Teacher-directed hours (48 hours): lectures, tutorials and laboratory sessions. Each week there will be 2 hours of lecture plus 2 hours of practical work in a computer laboratory. You are encouraged to participate through asking questions, commenting on the material based on your own experiences and by formulating solutions to provided exercises. The tutorial/laboratory sessions will introduce you to the tools and techniques necessary to undertake the assignment work.

Student-directed hours (72 hours): You are expected to be self-directed, studying independently outside class.


Overview of Learning Resources

You will make use of computer laboratories and relevant software provided by the School. You will be able to access course information and learning materials through myRMIT and may be provided with copies of additional materials in class or via email. Lists of relevant reference texts, resources in the library and freely accessible Internet sites will be provided.

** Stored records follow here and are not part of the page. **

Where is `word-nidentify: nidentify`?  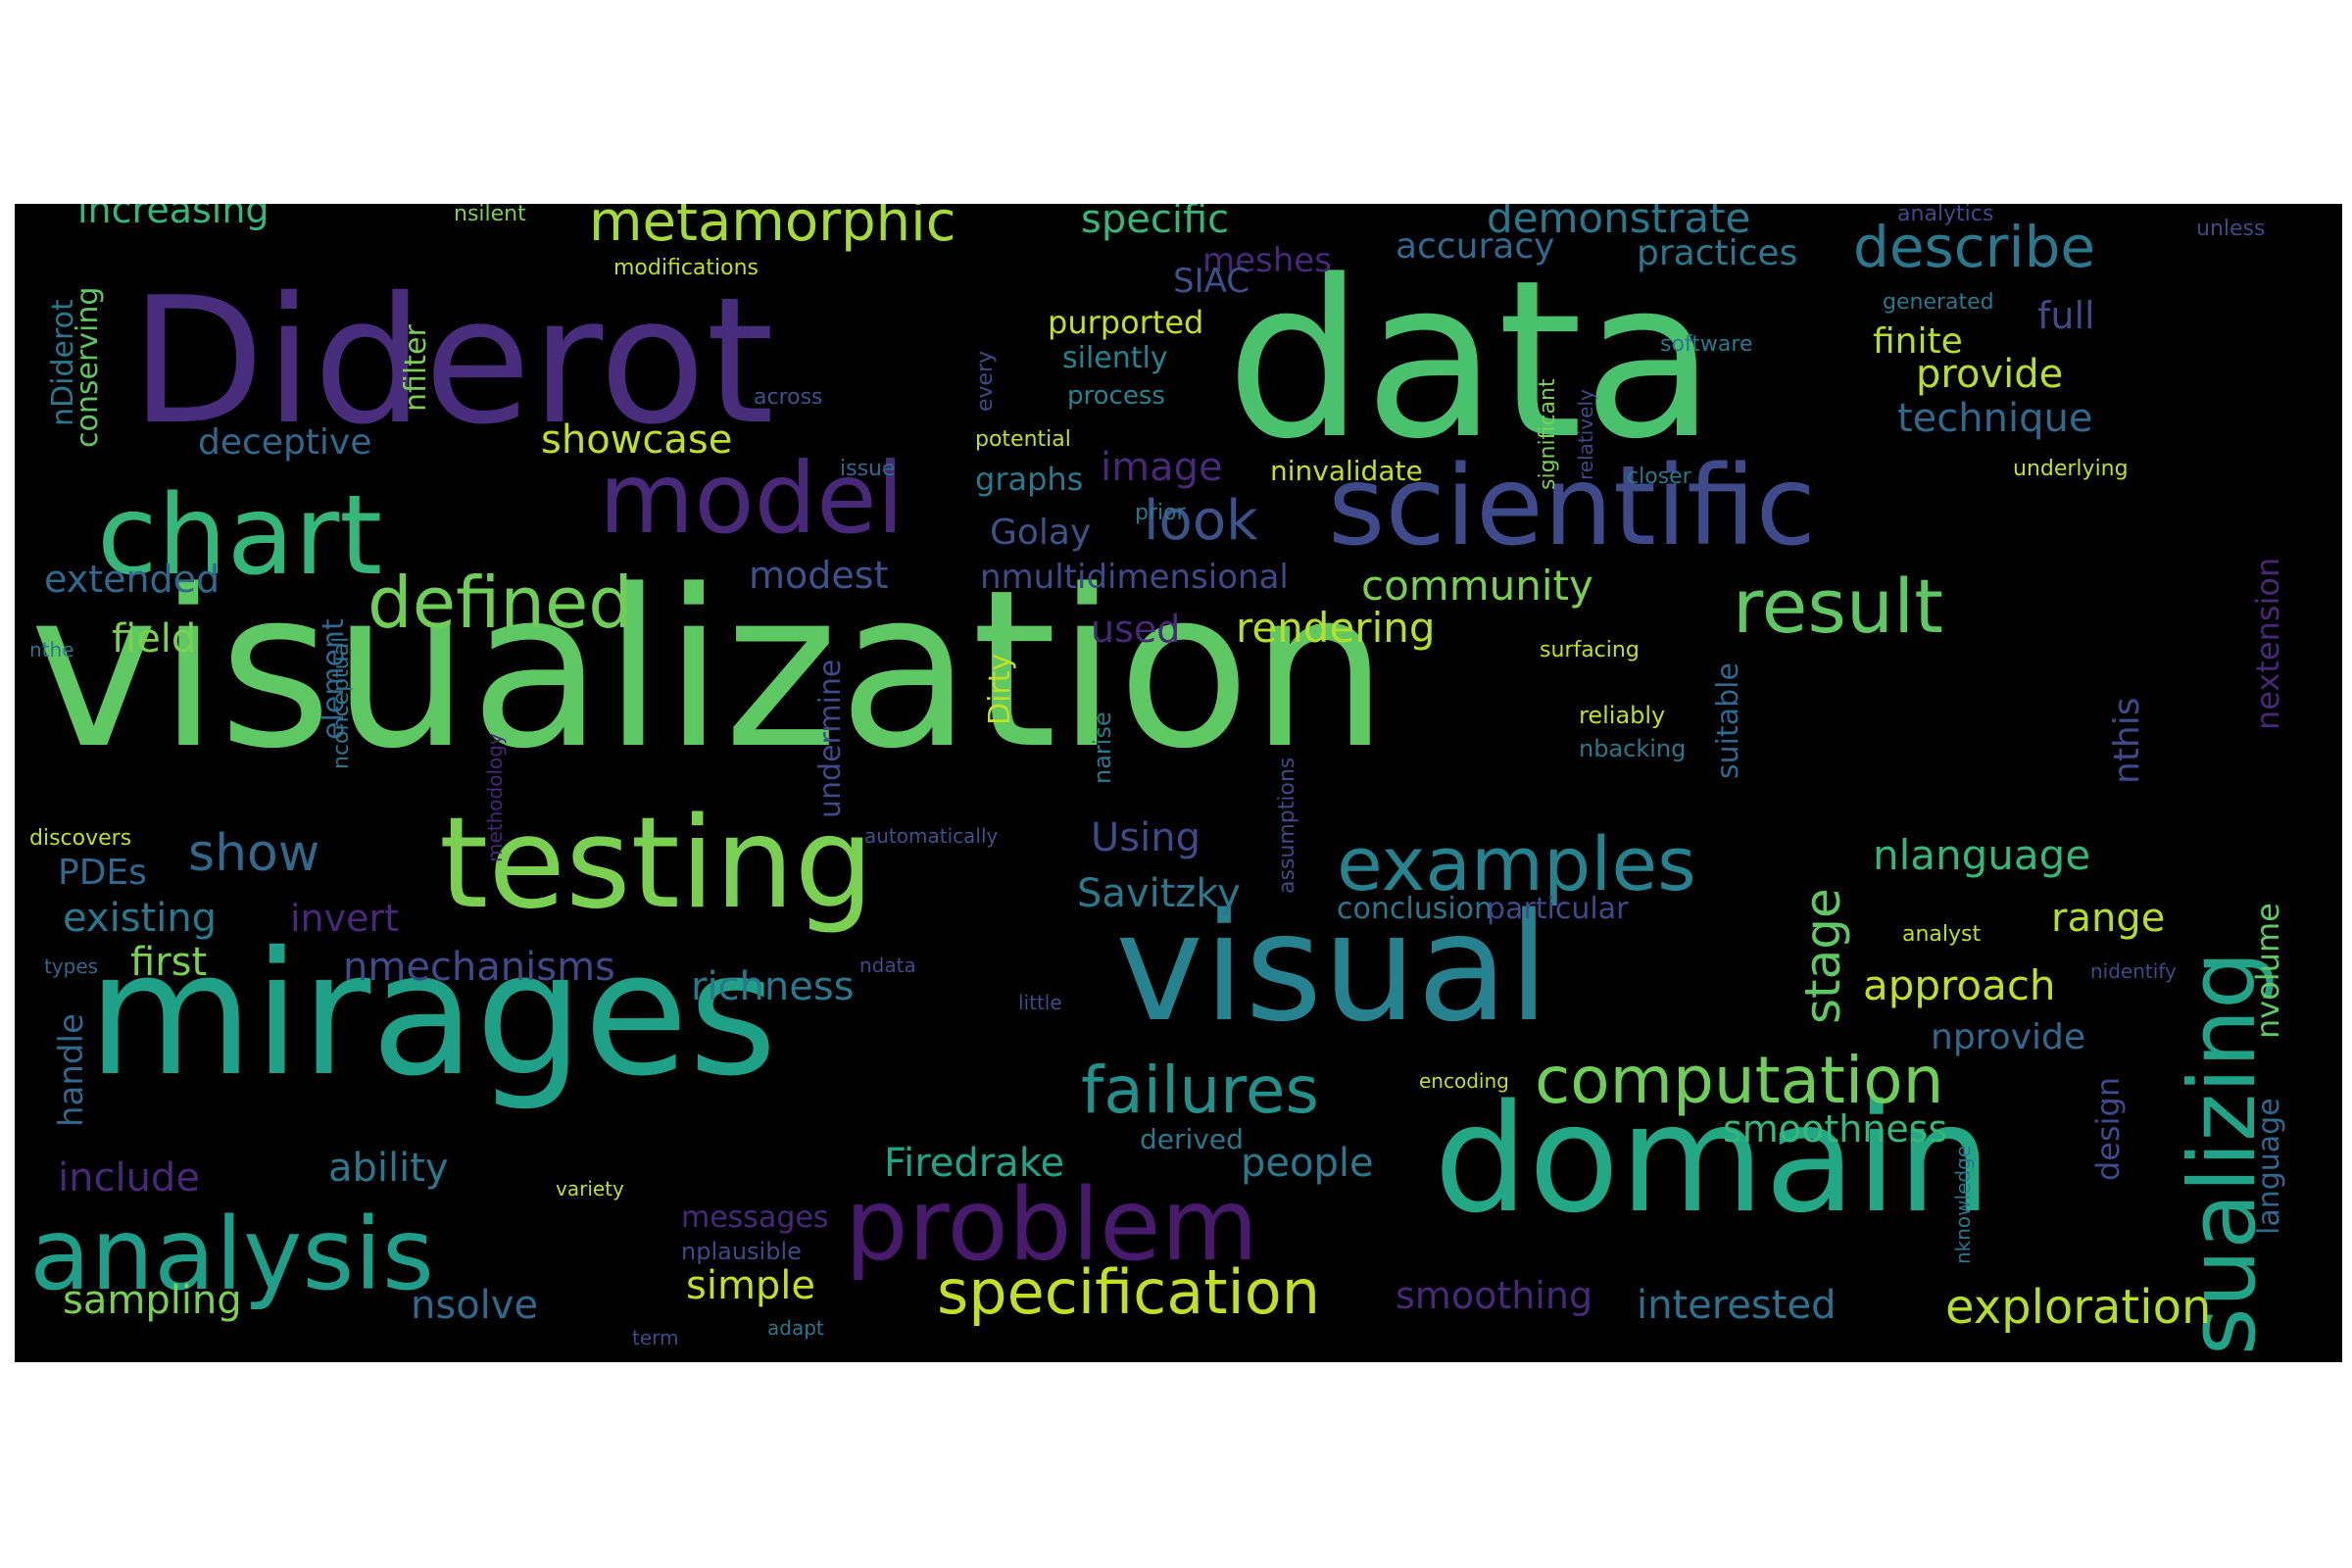 word-nidentify: nidentify is located at coordinates (2134, 971).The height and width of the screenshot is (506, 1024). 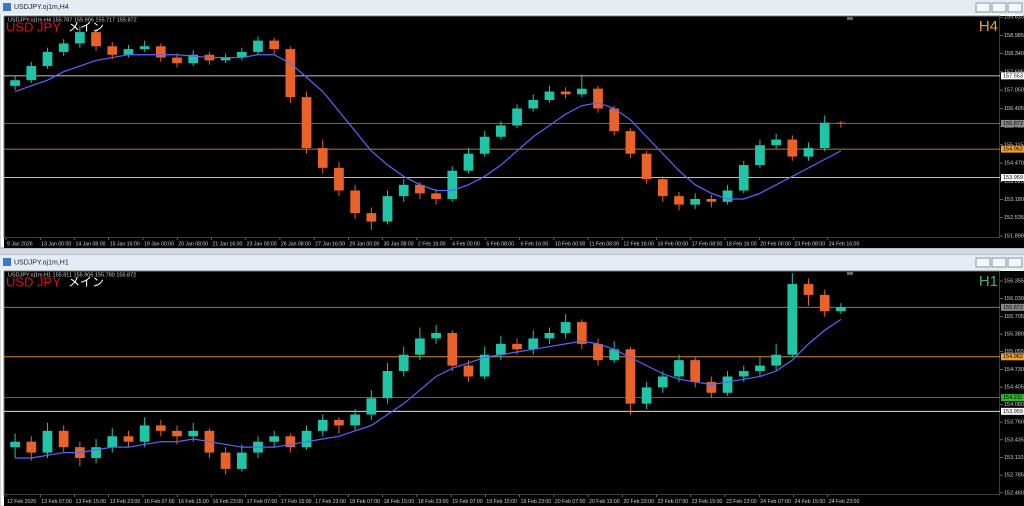 I want to click on timeframe-label: H4, so click(x=988, y=26).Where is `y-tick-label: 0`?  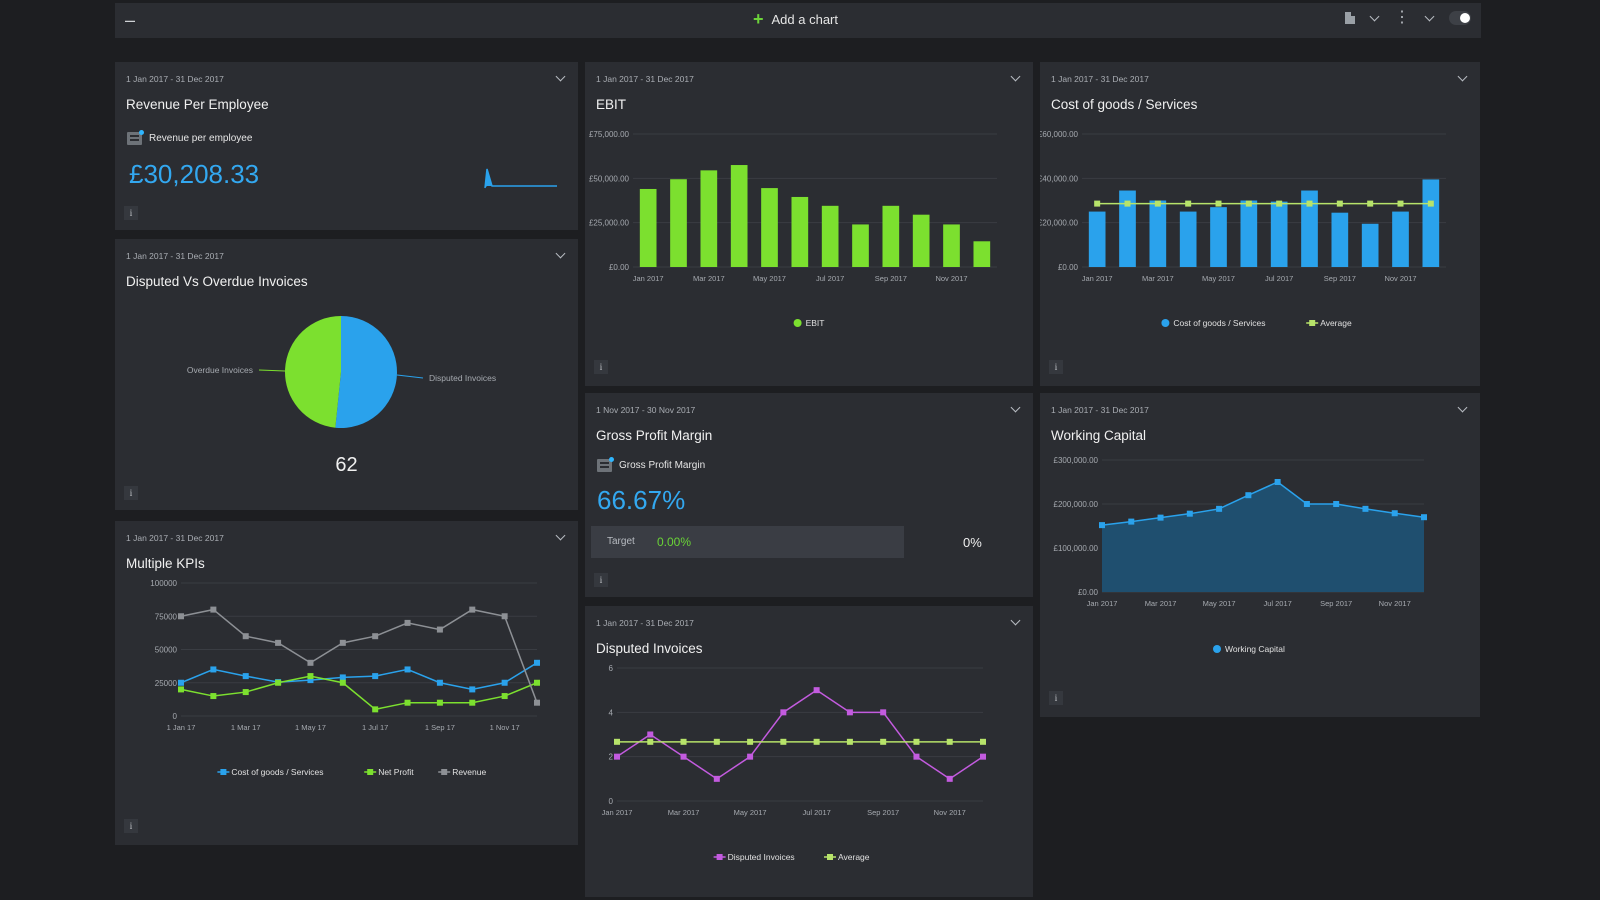
y-tick-label: 0 is located at coordinates (612, 802).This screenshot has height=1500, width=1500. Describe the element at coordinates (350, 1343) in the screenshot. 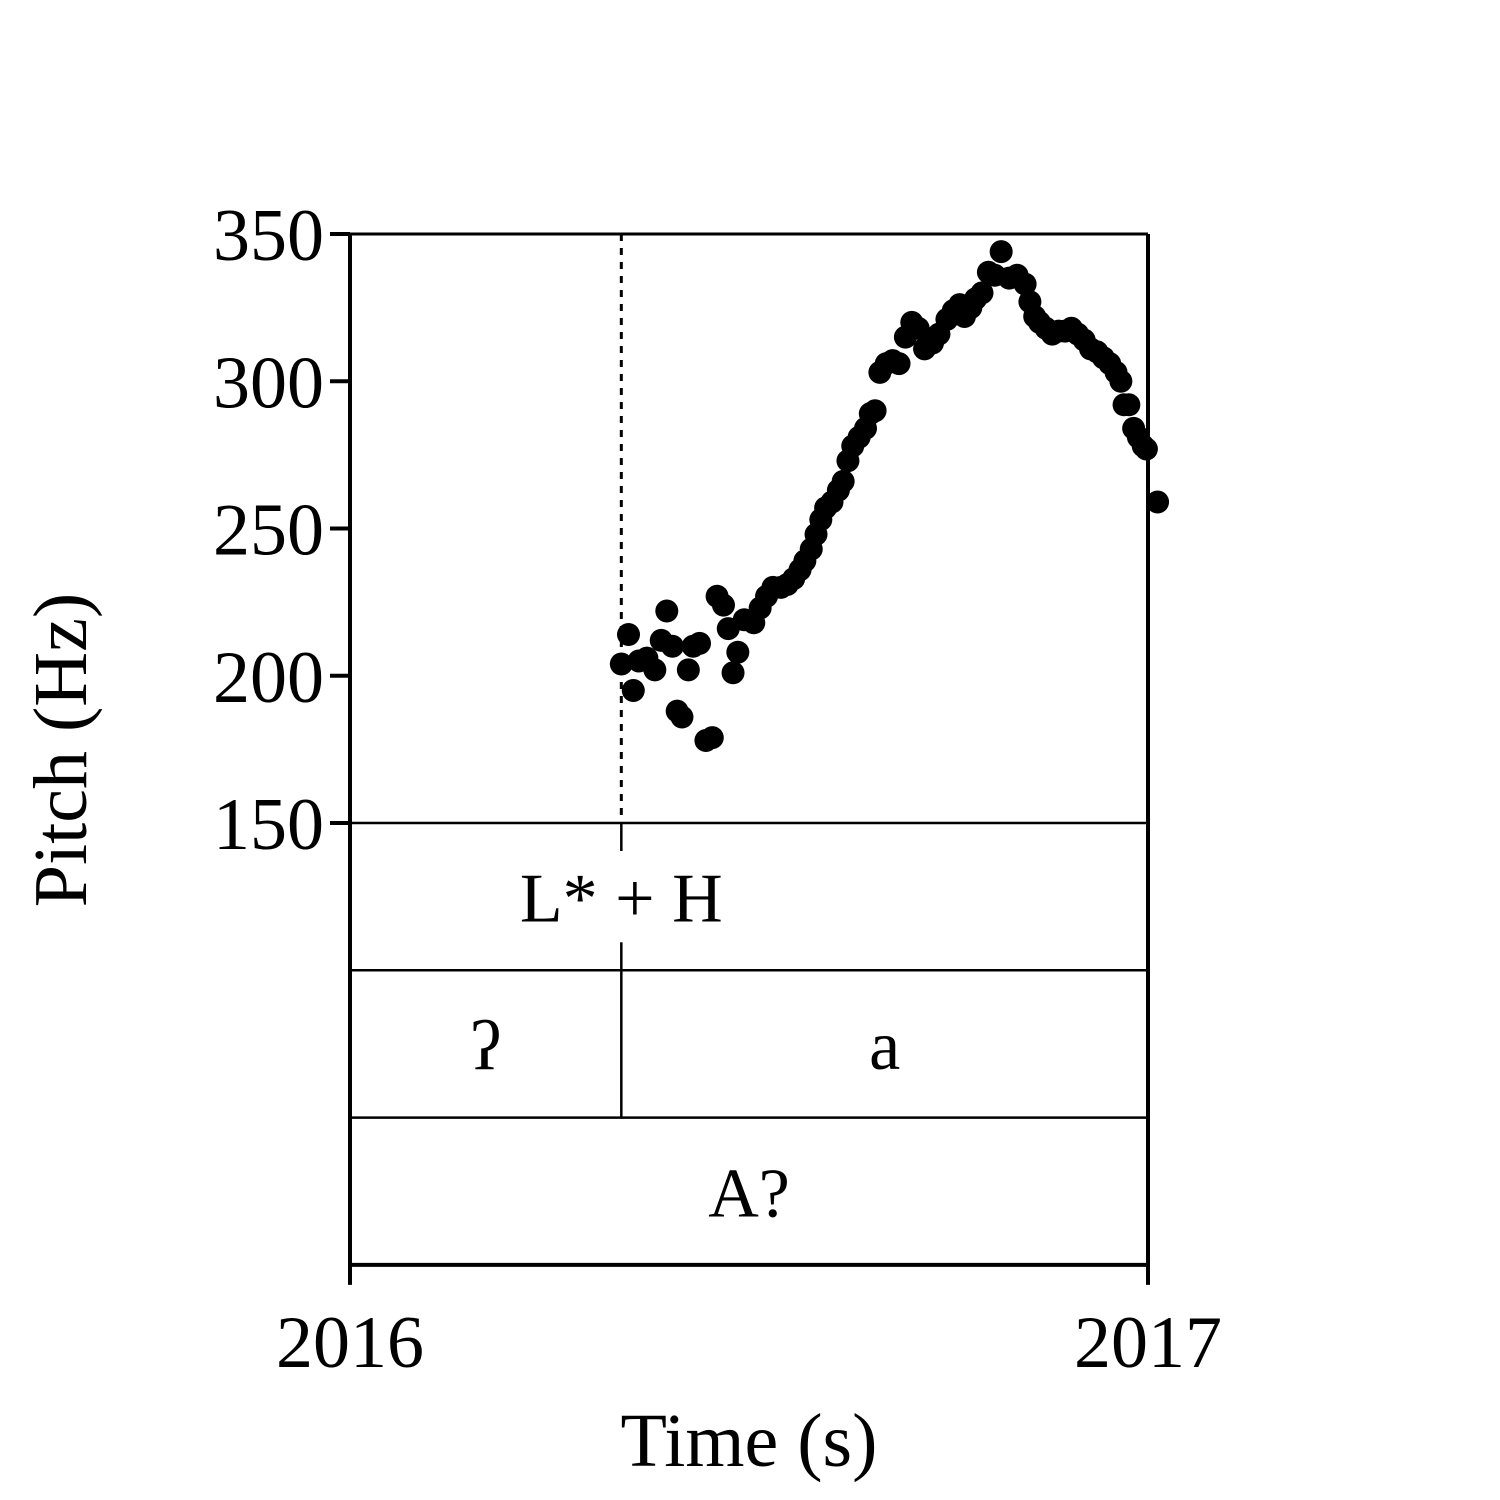

I see `x-tick-label: 2016` at that location.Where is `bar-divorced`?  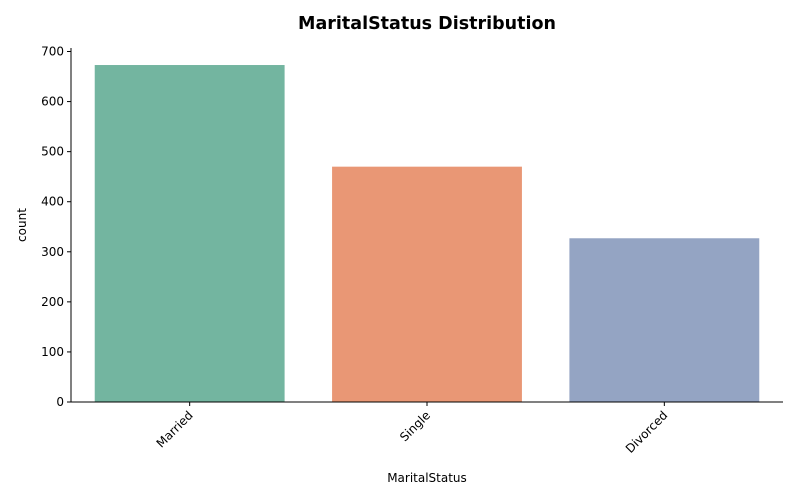
bar-divorced is located at coordinates (664, 320).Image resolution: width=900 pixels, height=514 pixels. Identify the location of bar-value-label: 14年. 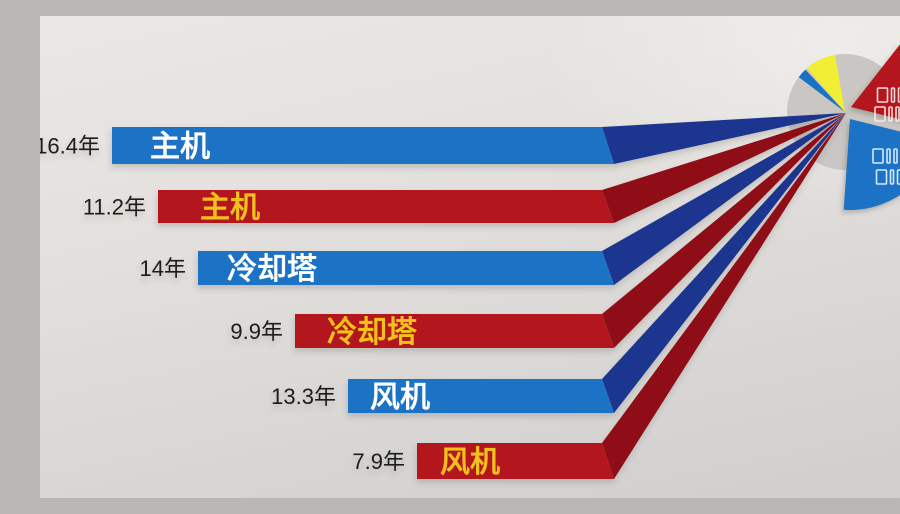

Use the RMIT Bookshops textbook list search page to find any recommended textbook(s).


Overview of Assessment

Exam: 50%  This assessment supports CLOs 1-4   Assignments: 50% Two assignments: both assignments consist of consuming the algorithm and index designed from a research paper on big data management, followed by implementing the algorithm, theoretical analysis of the algorithm, and finally turn it to an end-to-end system prototype that is going to work on large scale heterogeneous data. We will give assistance through practical session to some core tasks needed in assignment completion. This assessment supports CLOs 1-4.   You are going to build a data exploration over heterogeneous data, say spatial-textual data, like a mini-google map (the original idea will be given from 1-3 research papers in big data management area). You are responsible for developing the whole infrastructure, from front-office for user interface and result visualization, mid office for algorithm design to achieve efficient and scalable query processing, to data indexing and storage in the end-office job, and you are required to collect data, clean data, index data, implementing the data exploration algorithms, demonstrate. You need to make face-to-face demonstration for the system prototype built as a result of your programming assignment. Demonstration time will be announced later. This assessment supports CLO 5.